(Extracted records)
- Opening Delimiter -

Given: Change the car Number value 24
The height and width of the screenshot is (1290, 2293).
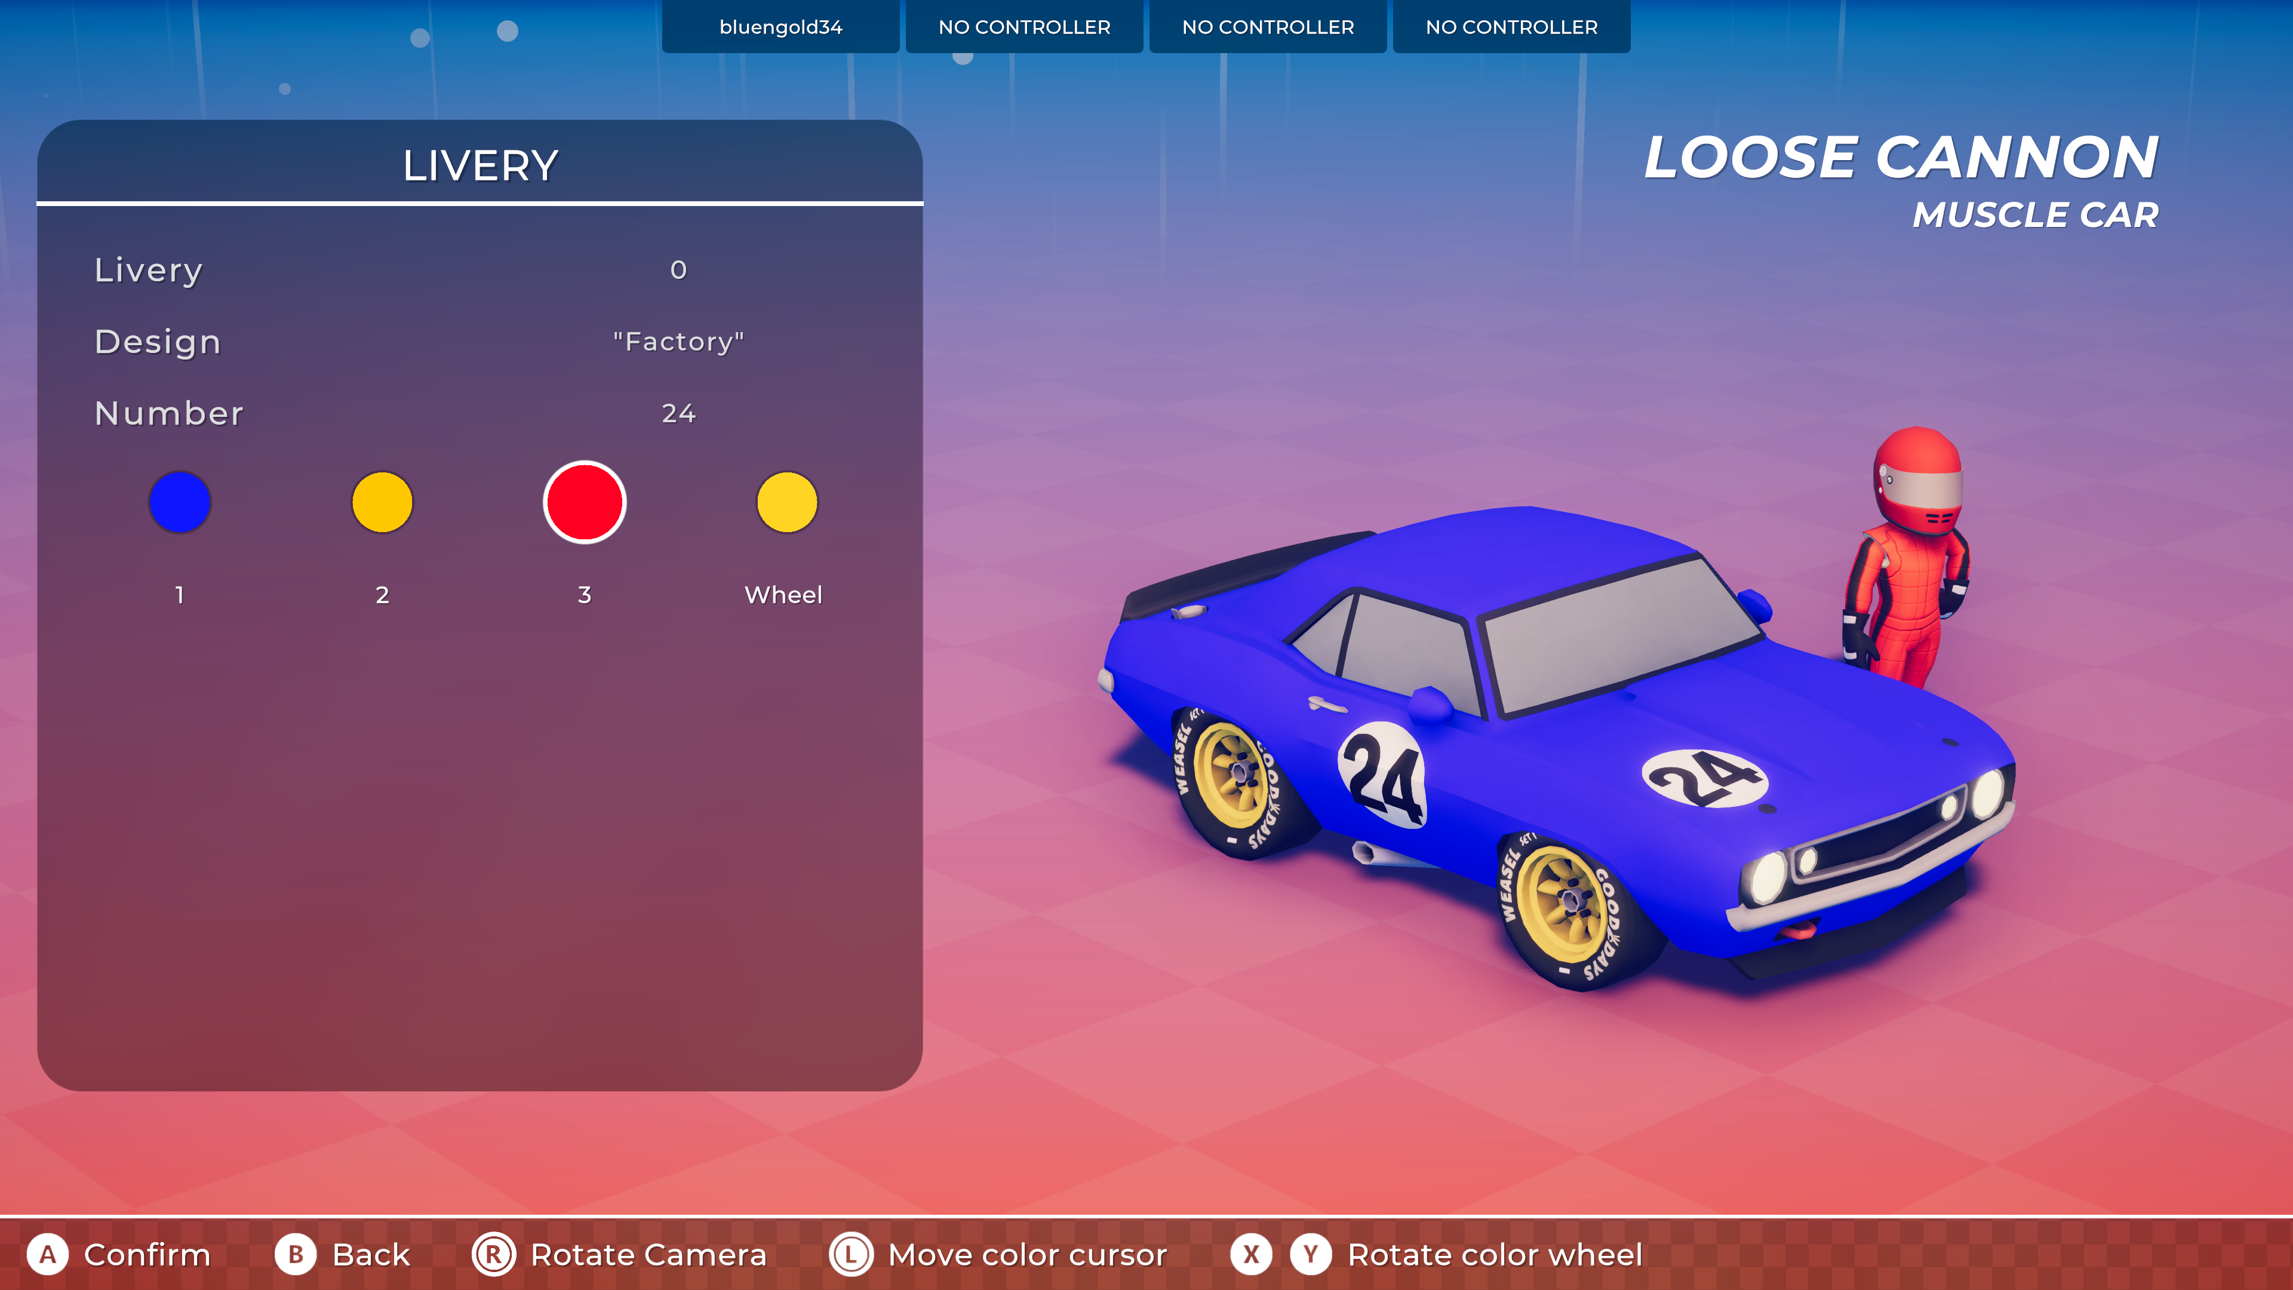Looking at the screenshot, I should (678, 413).
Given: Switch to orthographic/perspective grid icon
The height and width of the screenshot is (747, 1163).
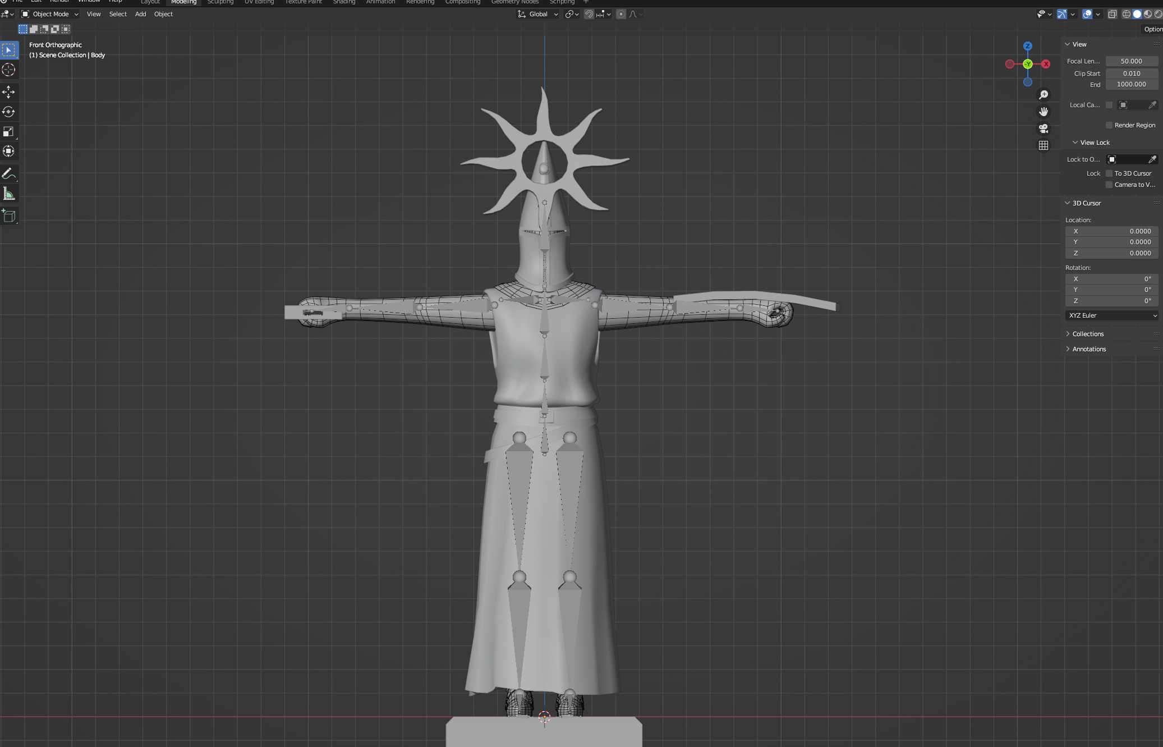Looking at the screenshot, I should (1044, 145).
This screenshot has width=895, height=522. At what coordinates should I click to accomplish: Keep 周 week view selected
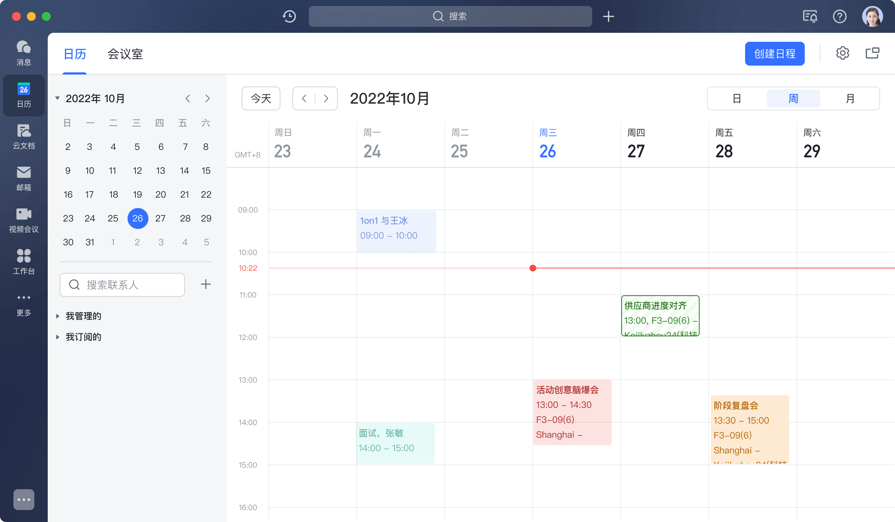click(793, 98)
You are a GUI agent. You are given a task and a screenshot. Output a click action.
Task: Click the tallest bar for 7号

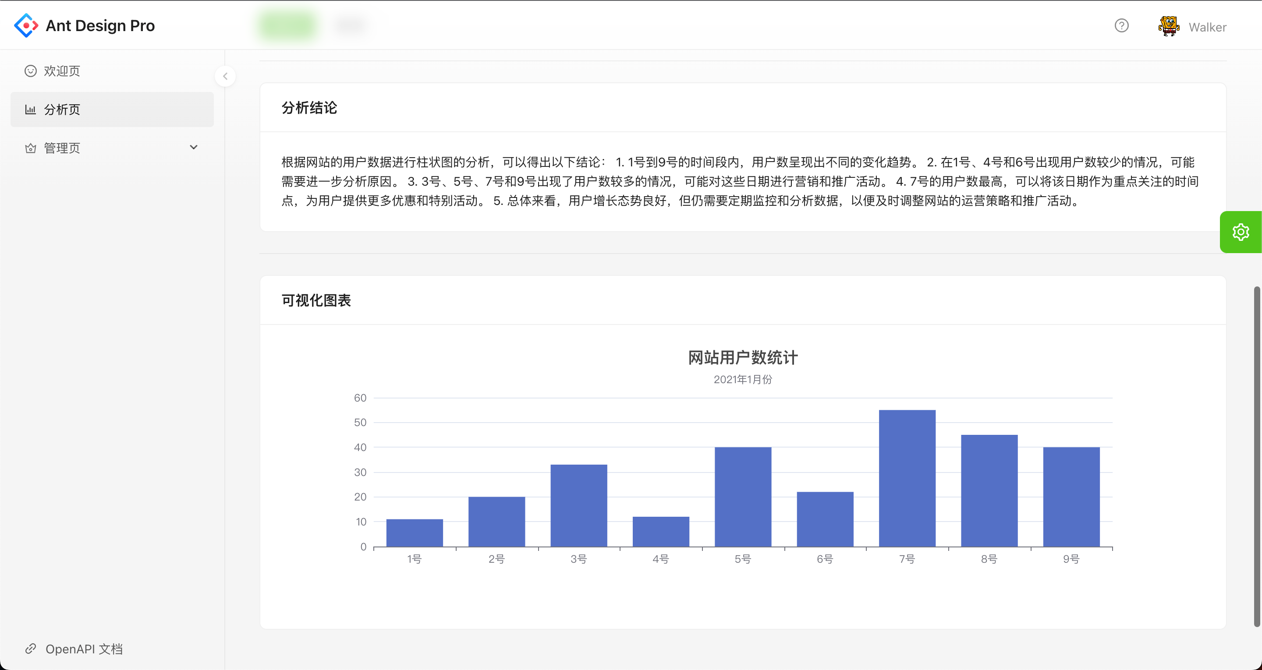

- Closing Delimiter -

**Assigned task**: Only the lines from the one with "This screenshot has" through the last line of the records above are wanted, copied exactly and with pictures omitted.

**Answer box**:
This screenshot has width=895, height=522. At what coordinates should I click to accomplish: Keep 周 week view selected
click(793, 98)
You are a GUI agent. You are given a task and a screenshot. Output a click action.
Task: Click the tallest bar for 7号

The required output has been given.